:: TASK PROMPT ::
Across the listing below, how many lines hold "icon"? Reply with the number by itself.

:: MATERIAL FOR THIS EXERCISE ::
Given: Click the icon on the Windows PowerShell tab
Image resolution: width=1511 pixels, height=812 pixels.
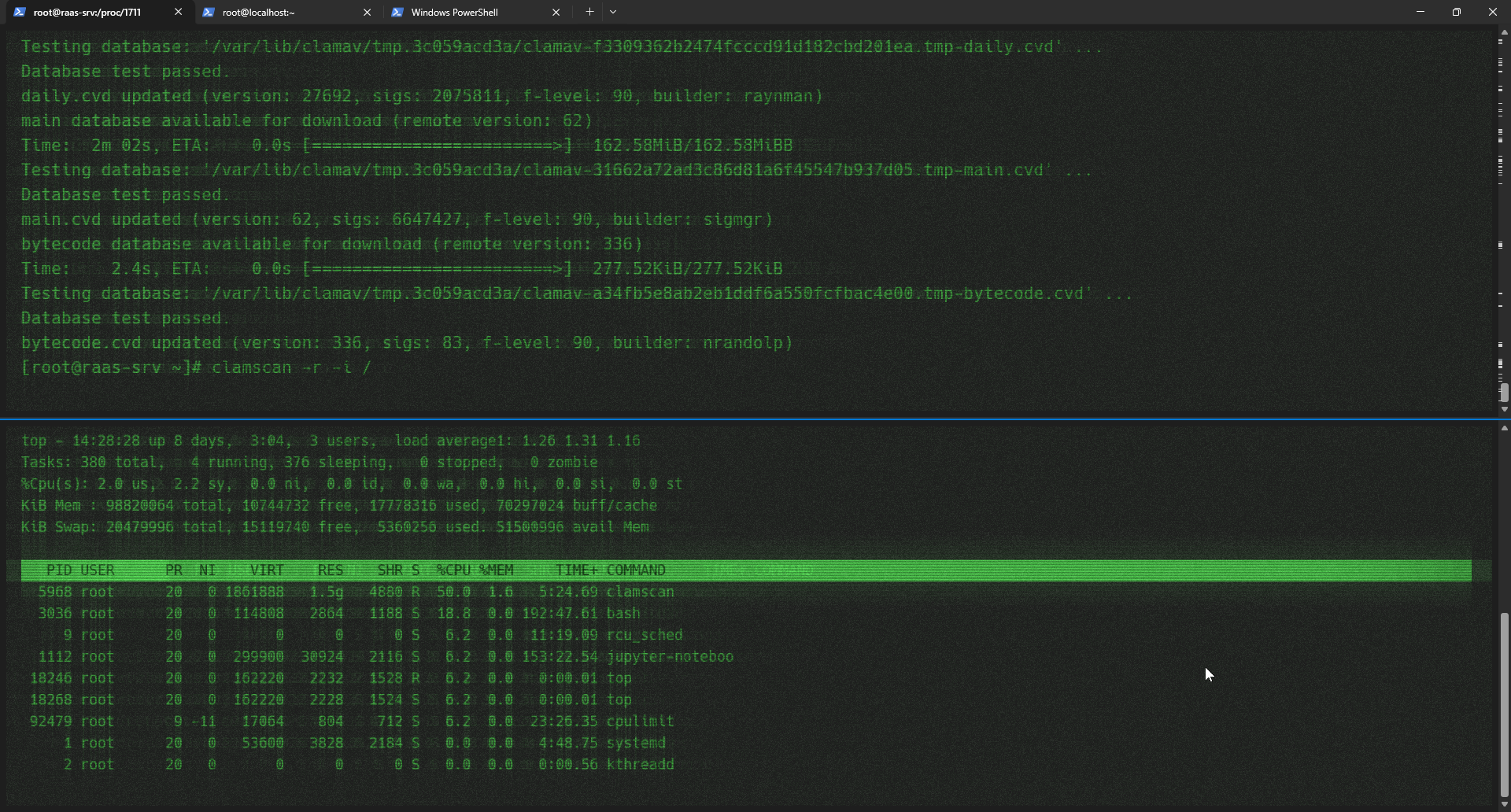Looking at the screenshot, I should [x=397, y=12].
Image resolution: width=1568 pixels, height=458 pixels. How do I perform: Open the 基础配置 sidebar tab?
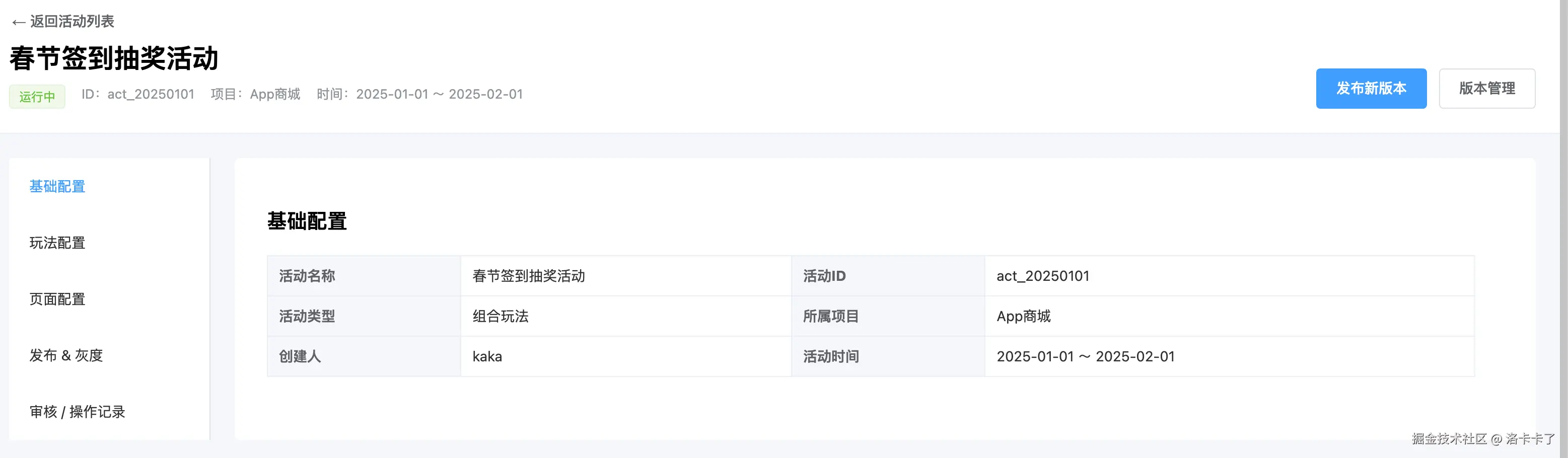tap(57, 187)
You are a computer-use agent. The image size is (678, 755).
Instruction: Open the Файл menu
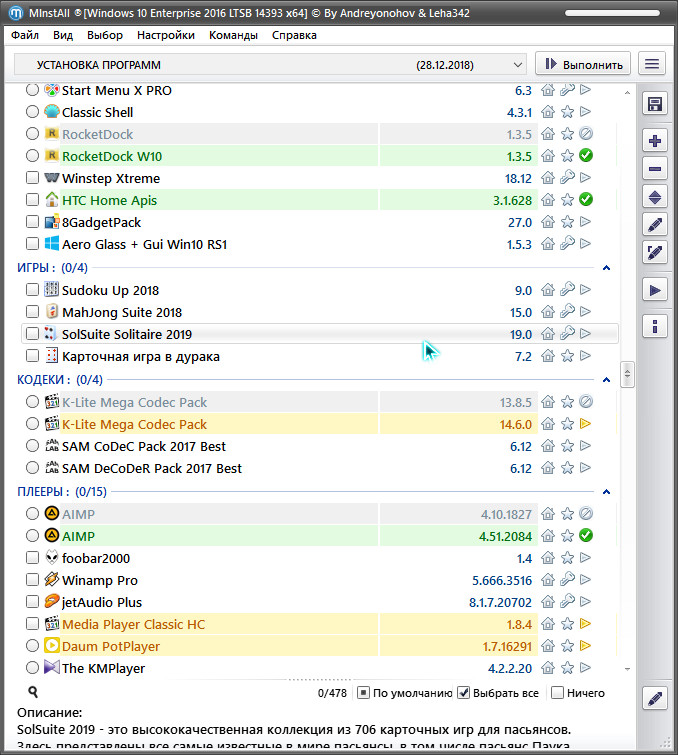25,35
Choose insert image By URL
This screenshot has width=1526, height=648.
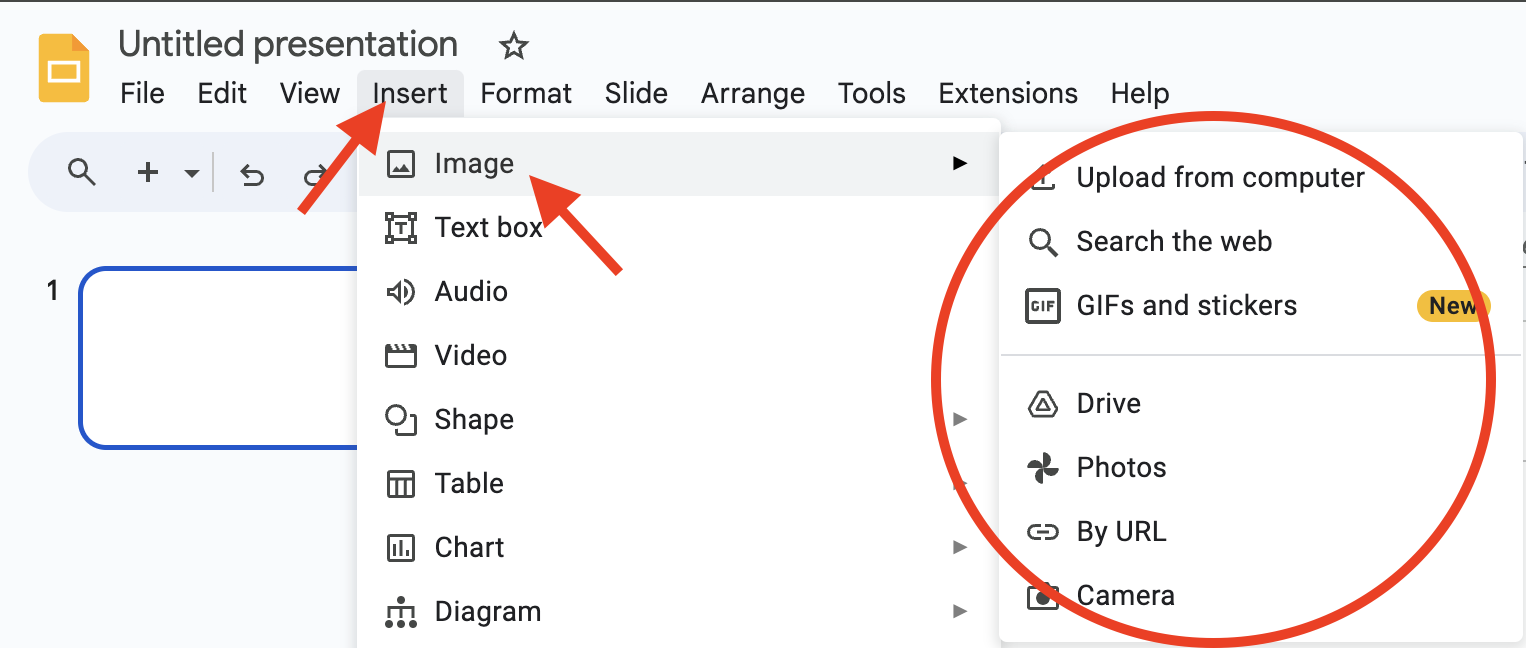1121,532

==

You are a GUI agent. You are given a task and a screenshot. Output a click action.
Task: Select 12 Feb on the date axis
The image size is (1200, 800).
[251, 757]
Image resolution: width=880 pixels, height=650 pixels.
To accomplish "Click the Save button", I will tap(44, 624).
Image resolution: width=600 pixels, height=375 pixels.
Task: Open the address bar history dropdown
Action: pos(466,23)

--

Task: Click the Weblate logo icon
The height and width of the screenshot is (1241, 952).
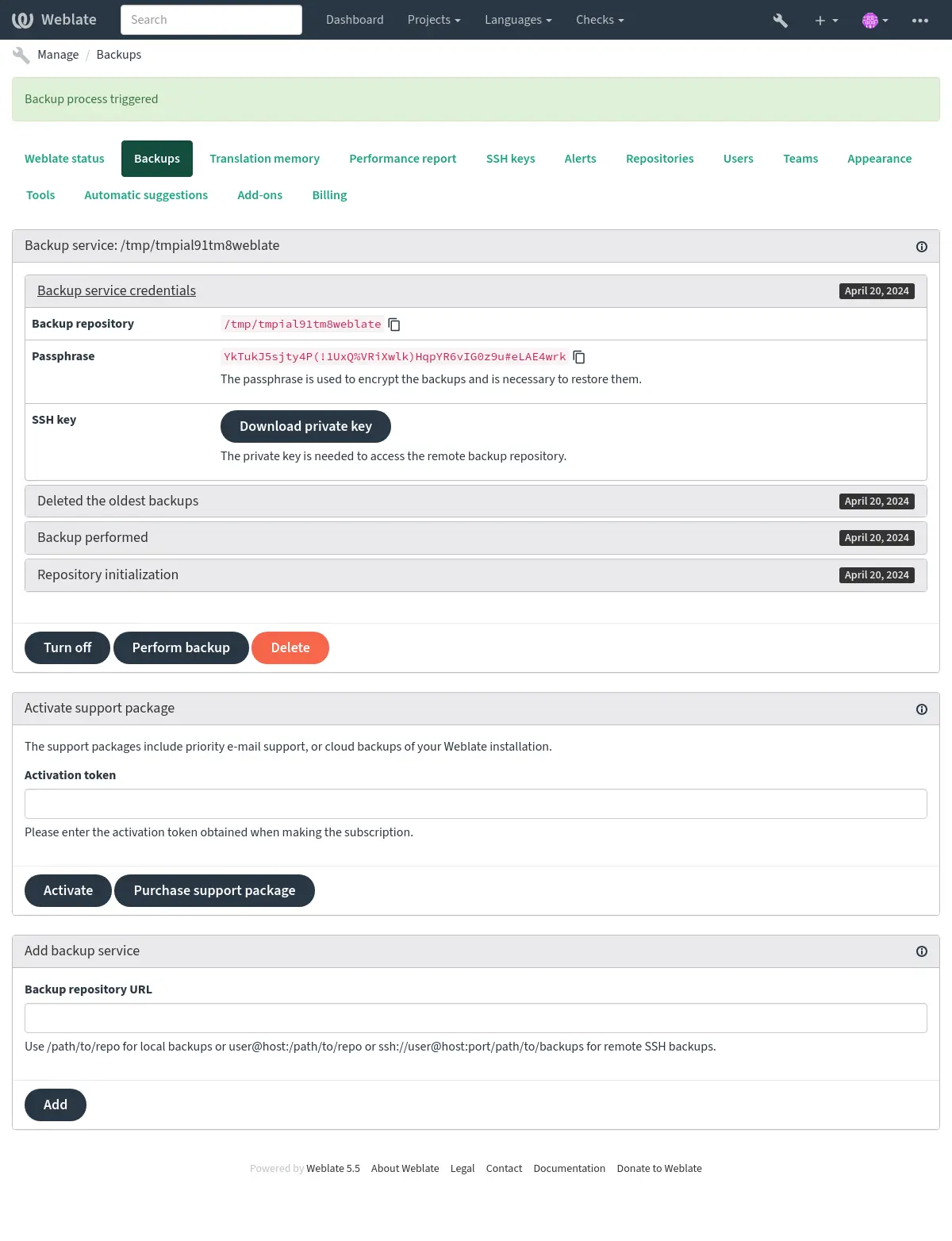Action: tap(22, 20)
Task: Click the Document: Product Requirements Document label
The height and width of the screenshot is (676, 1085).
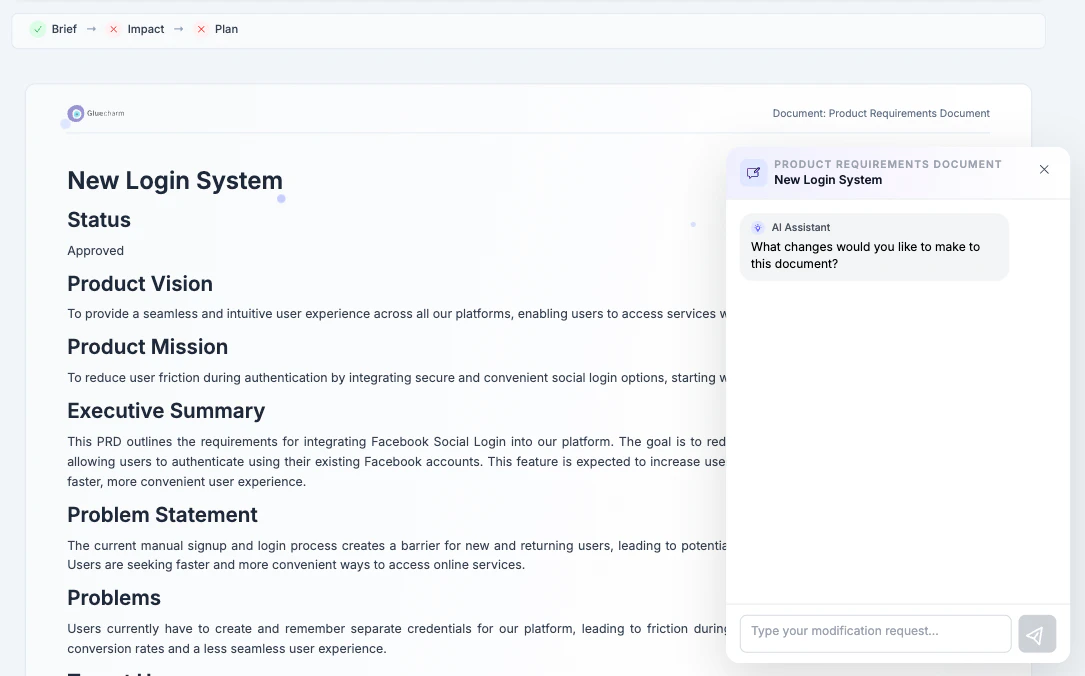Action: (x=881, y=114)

:: SOLVED PROBLEM ::
2